Treue Leser von Handkes Büchern kennen die Partisanen in den Wäldern, die Abwehrkämpfer, die Onkel, anhand deren der Autor sich bisher der Kriege der ersten Hälfte des vergangenen Jahrhunderts annahm. In Zwiegespräch kommt es zu einem Gegenschuss zur Perspektive der wehrhaften Kärntner Slowenen. Die Mitläufer sind nun Handkes Thema, jene "Großväter, welche zu der Zeit, da unser Land ,Ostmark‘ geheißen hat, nicht bloß Bürger des Dritten Reiches waren, sondern darüber hinaus, und nicht bloß bis zu dessen Ende (…) durch nichts zu beirrende Herolde".

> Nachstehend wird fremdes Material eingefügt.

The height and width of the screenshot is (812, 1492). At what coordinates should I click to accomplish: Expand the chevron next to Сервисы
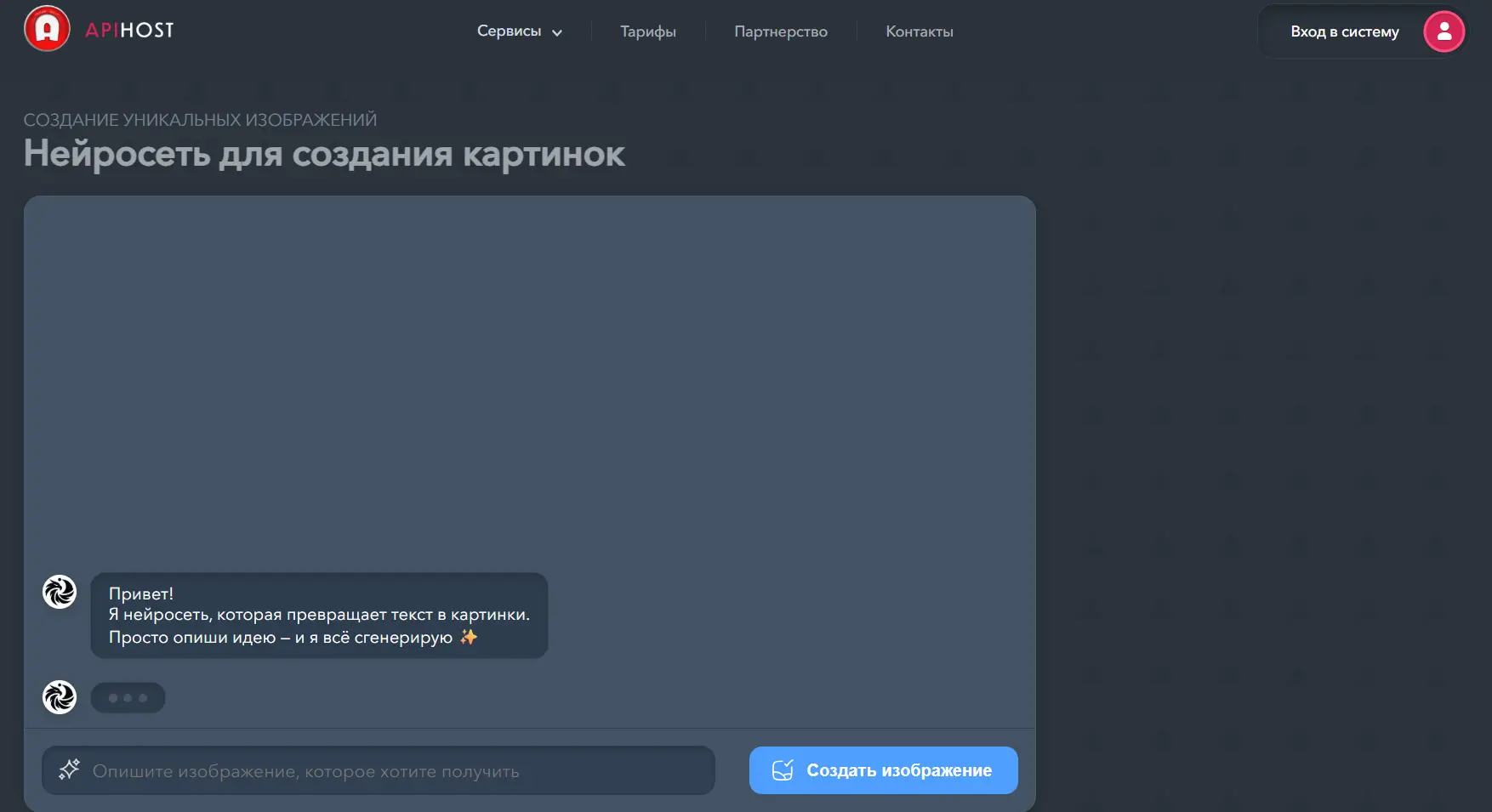click(x=557, y=33)
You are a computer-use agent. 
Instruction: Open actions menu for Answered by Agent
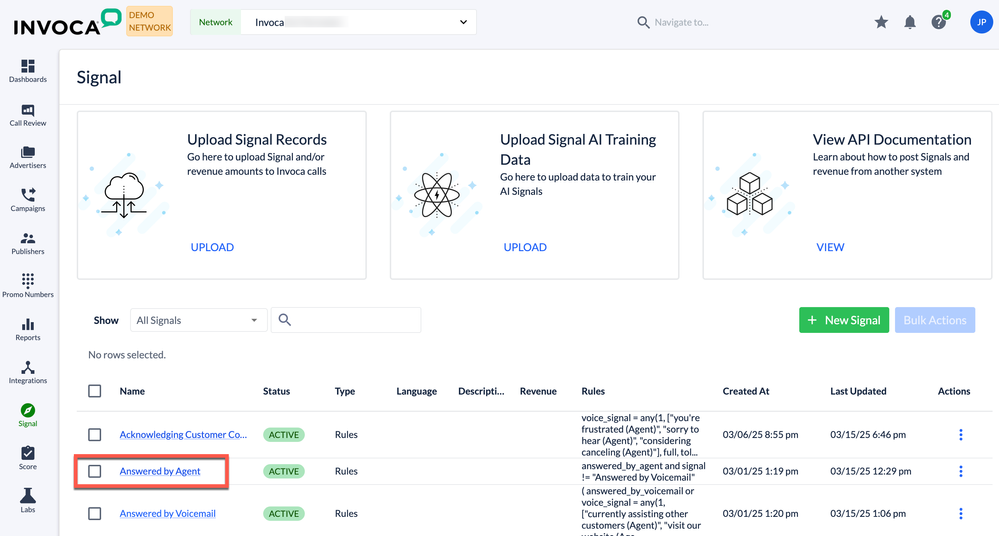coord(961,471)
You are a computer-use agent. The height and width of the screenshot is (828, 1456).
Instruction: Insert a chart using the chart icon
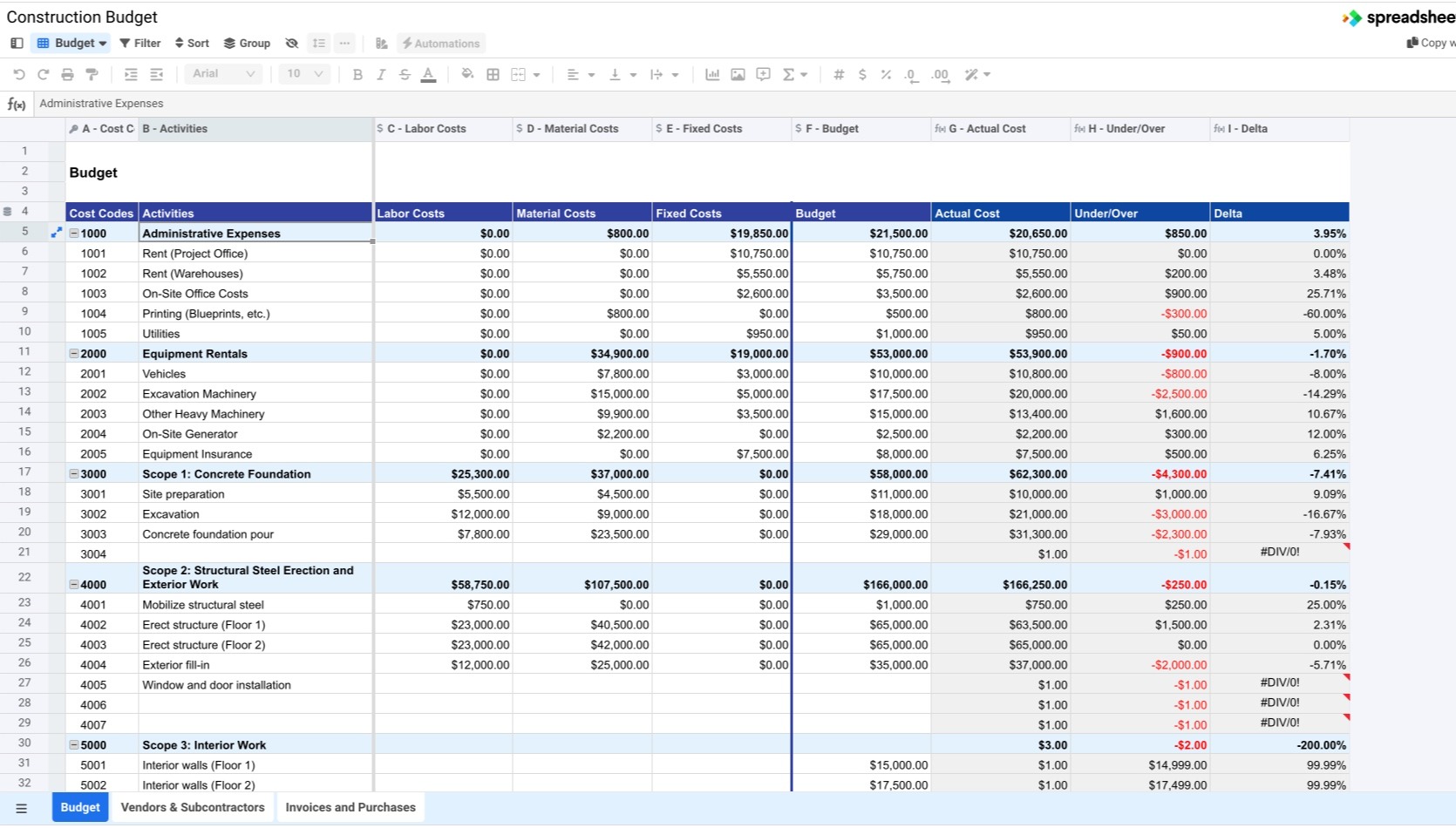712,75
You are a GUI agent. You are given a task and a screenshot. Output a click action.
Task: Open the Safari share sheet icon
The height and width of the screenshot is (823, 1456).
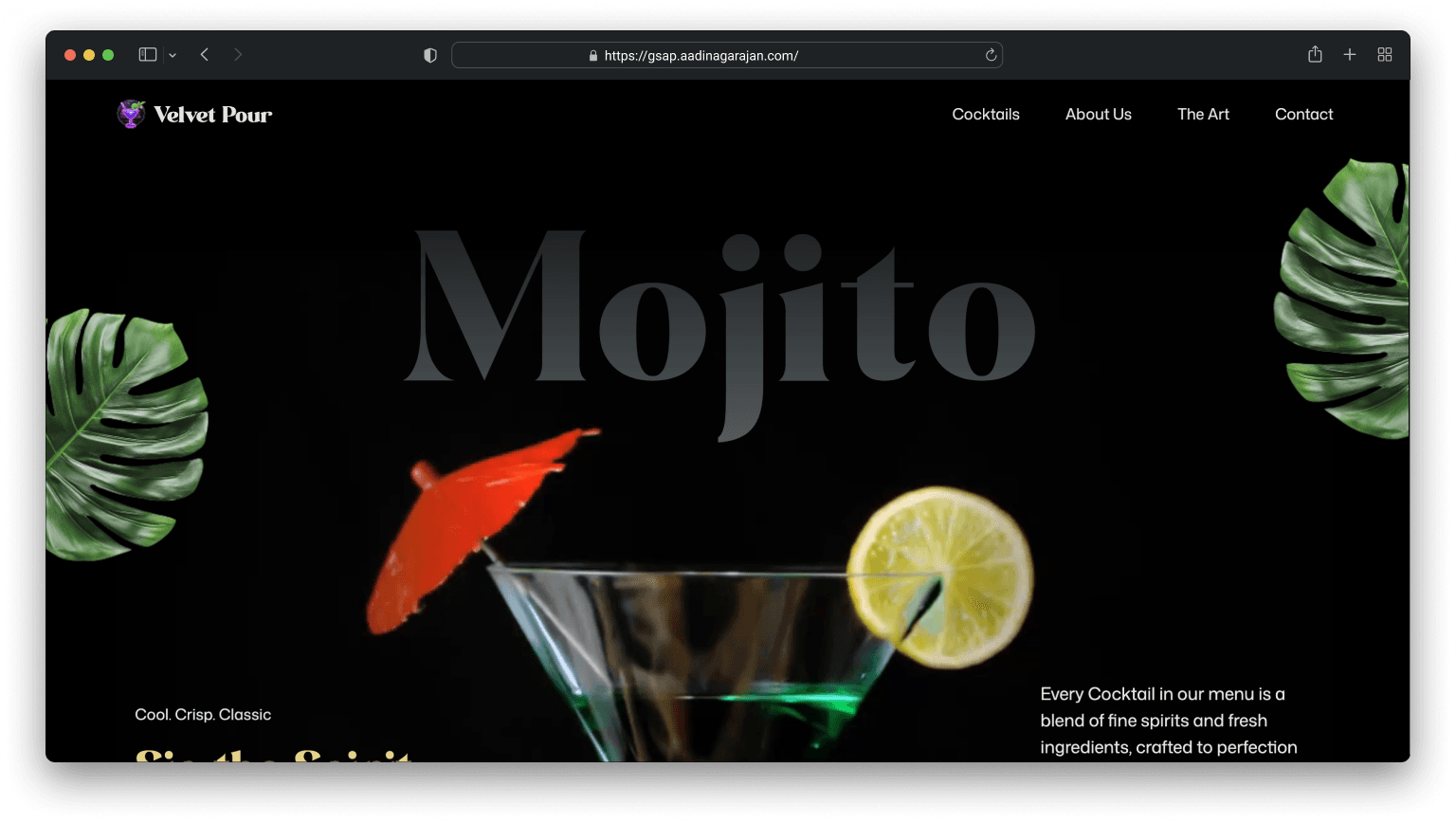click(x=1314, y=54)
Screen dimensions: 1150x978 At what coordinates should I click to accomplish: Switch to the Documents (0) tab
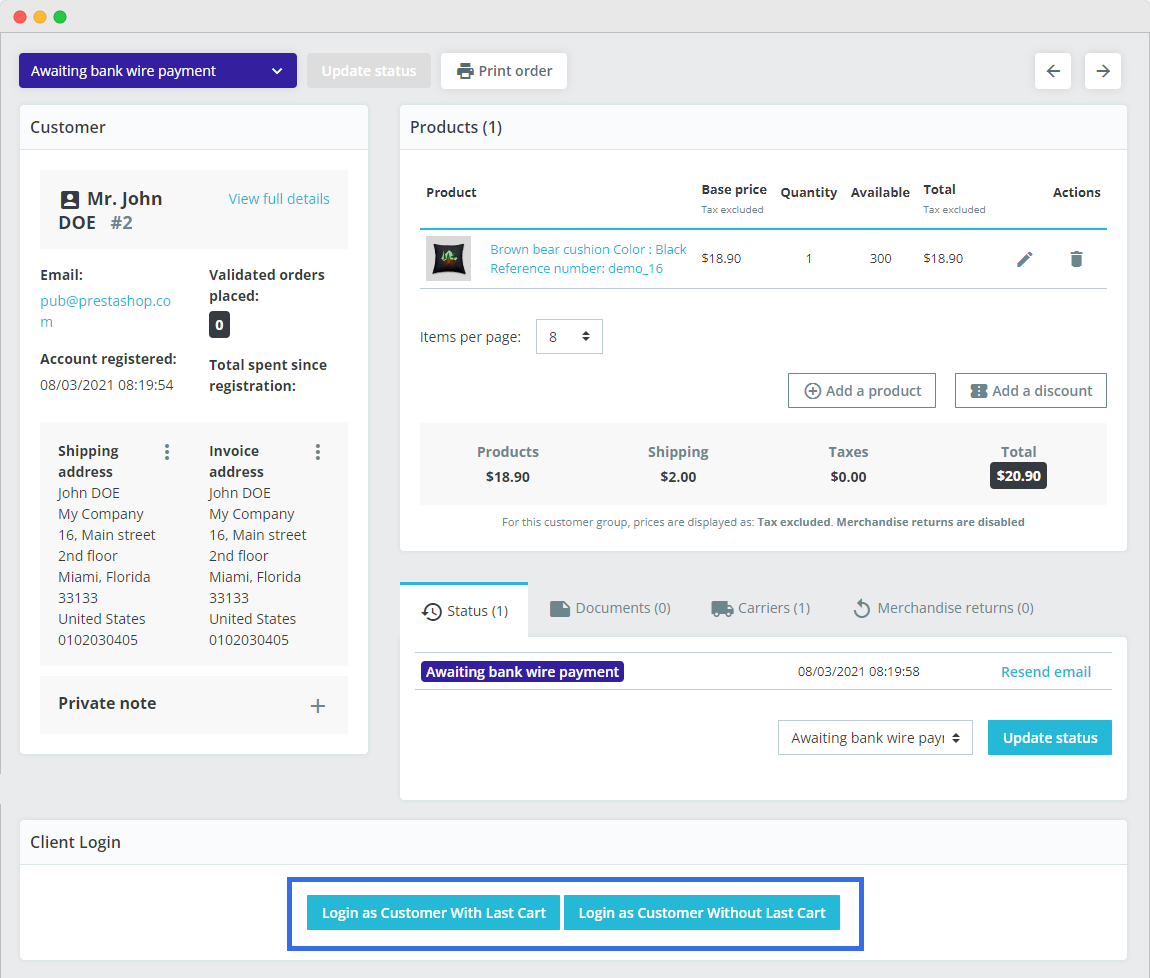(x=610, y=608)
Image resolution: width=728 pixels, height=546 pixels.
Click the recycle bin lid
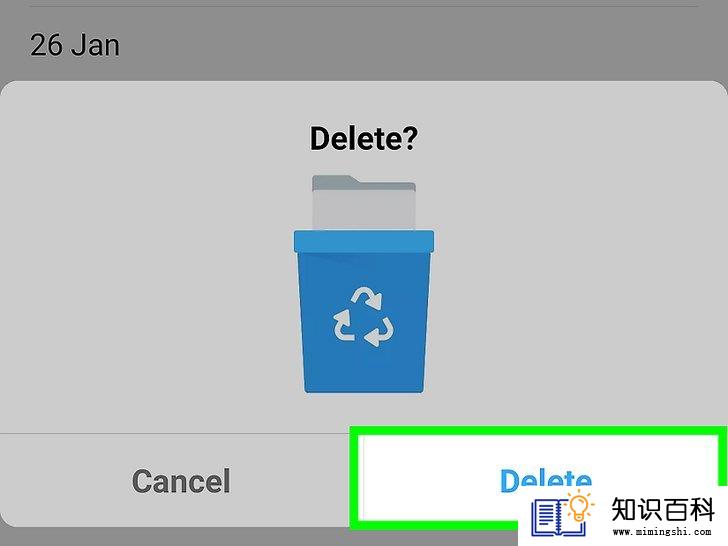pos(364,241)
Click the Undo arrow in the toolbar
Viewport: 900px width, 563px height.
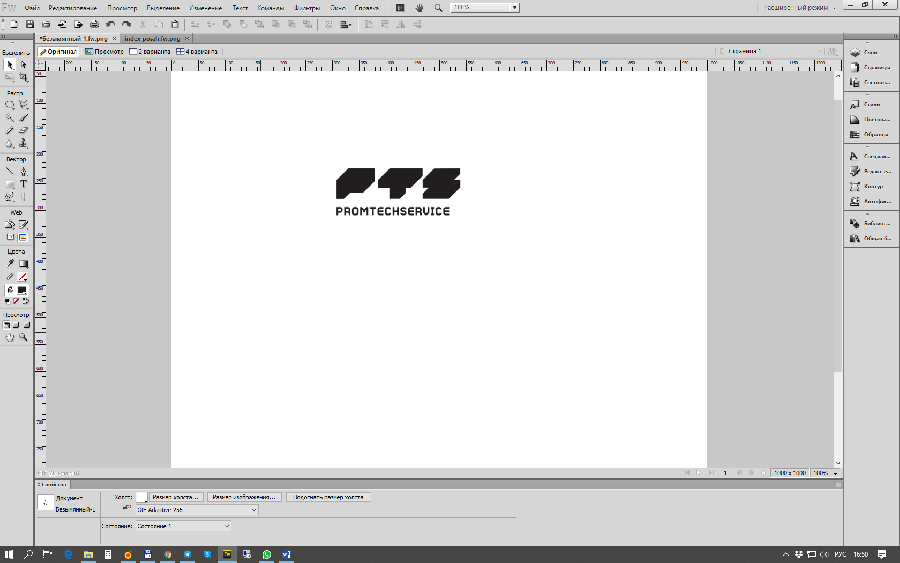coord(110,23)
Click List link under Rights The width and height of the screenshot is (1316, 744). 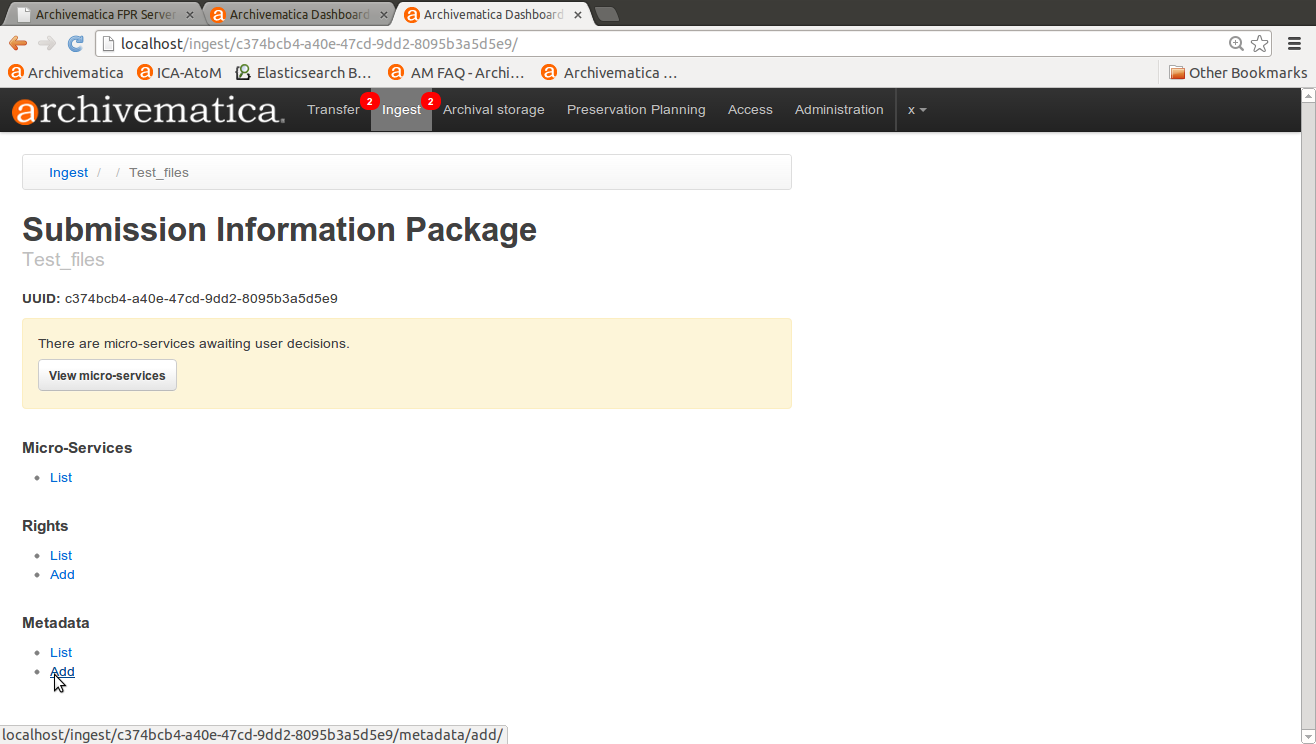[61, 555]
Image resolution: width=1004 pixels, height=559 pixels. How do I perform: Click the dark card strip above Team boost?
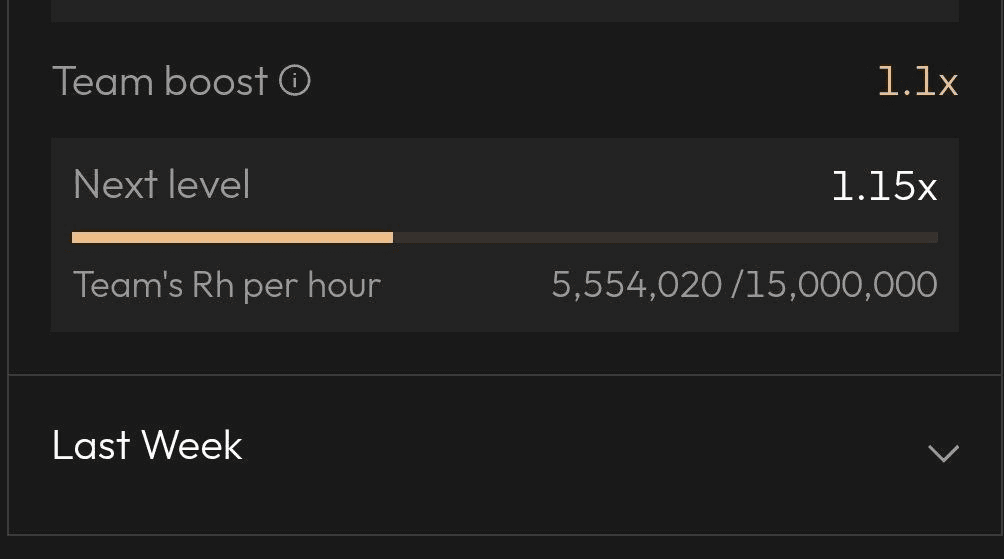[505, 10]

Selbstgezimmerte Lügen der Enkel

Weniger ihnen gilt aber das Grollen des Dichters als den Enkeln und deren "Großväterverklärungsgeschichte", deren selbstgezimmerten Lügen über "meinen Großvater, den einzelnen, der anders war als die andern". Das sei nicht ohne Selbstzweck: Das von den Enkeln den Opas angedichtete "Heldentum" übertrügen sie als "Unschuld" auf sich selbst.

Eine größere Geschichtsdiskussion wird daraus jedoch nicht. Es geht dem Band nicht um Politik, sondern allgemein um Großväter. Bloß sind jene im 20. Jahrhundert eben kaum vom Krieg zu trennen. So ruft Handke auch die Generation auf, die im ersten Krieg in den Schützengräben am Isonzo kämpfte, ehe sie im nächsten die "Hofsöhne" verlor. Schmerz und Verlust münden in stille Gewalt.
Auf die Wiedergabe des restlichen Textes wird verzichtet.